Beberapa manfaat yang didapatkan oleh seseorang ketika menjalani psikoterapi antara lain :
* Menguraikan dan menyelesaikan konflik yang dihadapi dengan orang lain.
* Meredakan atau bahkan menghilangkan gangguan kecemasan atau stress yang dihadapi karena pekerjaan atau permasalahan hidup lainnya.
* Menerima dan dapat melanjutkan kehidupan dengan lebih baik setelah terjadinya kejadian yang membuat perubahan besar dalam hidup pasien seperti kepergian orang terdekat, perceraian maupun kehilangan pekerjaan.
* Bisa lebih mengelola emosi ataupun reaksi negatif yang biasanya timbul dari suatu kejadian atau peristiwa.
* Berdamai dengan kondisi hidup yang sedang dihadapi seperti setelah terdiagnosa terminal illness yang tingkat harapan hidupnya tidak lama lagi.
* Pulih dari trauma yang dialami pasca mengalami kekerasan fisik, seksual maupun sebagai saksi dari tindak kejahatan.
* Memiliki kualitas tidur yang lebih baik terutama pada pasien yang sebelumnya mengalami gangguan tidur atau insomnia.

Beberapa masalah psikologi tidak cukup teratasi hanya dengan psikoterapi.
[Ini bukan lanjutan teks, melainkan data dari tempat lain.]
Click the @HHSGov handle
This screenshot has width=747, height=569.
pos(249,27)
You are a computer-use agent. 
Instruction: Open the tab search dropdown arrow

Kadang, beberapa pasien membutuhkan obat-obat antidepresan atau bahkan perawatan lainnya tergantung dari seberapa parah tingkat masalah yang dialami oleh pasien.

Menemukan seorang psikiater atau psikolog maupun tenaga kesehatan mental lain yang cocok dengan pasien akan sangat membantu pasien dalam prosesnya menjalani terapi dan pemulihan.

Jungianstudies – Psikoterapi dapat diberikan oleh beberapa tenaga profesi yang berbeda seperti psikiater, psikolog, pekerja sosial berlisensi, terapis pernikahan dan keluarga yang sudah tersertifikasi, perawat psikiatri dan tenaga ahli lainnya yang sudah menjalankan pelatihan khusus di bidang psikoterapi.

Tenaga medis yang berwenang untuk meresepkan obat dan menegakan diagnosa adalah seorang psikiater. Pastikan pasien mendapatkan perawatan dari ahli yang tepat agar konseling yang dijalankan sesuai dengan jenis permasalahan yang dihadapinya.

Sekali lagi, kunci keberhasilan dari psikoterapi adalah adanya kerja sama yang kooperatif antara pasien dengan terapis. Lakukan tugas-tugas yang mungkin diberikan seperti menulis jurnal atau mempraktikan apa yang sudah dibicarakan selama sesi terapi.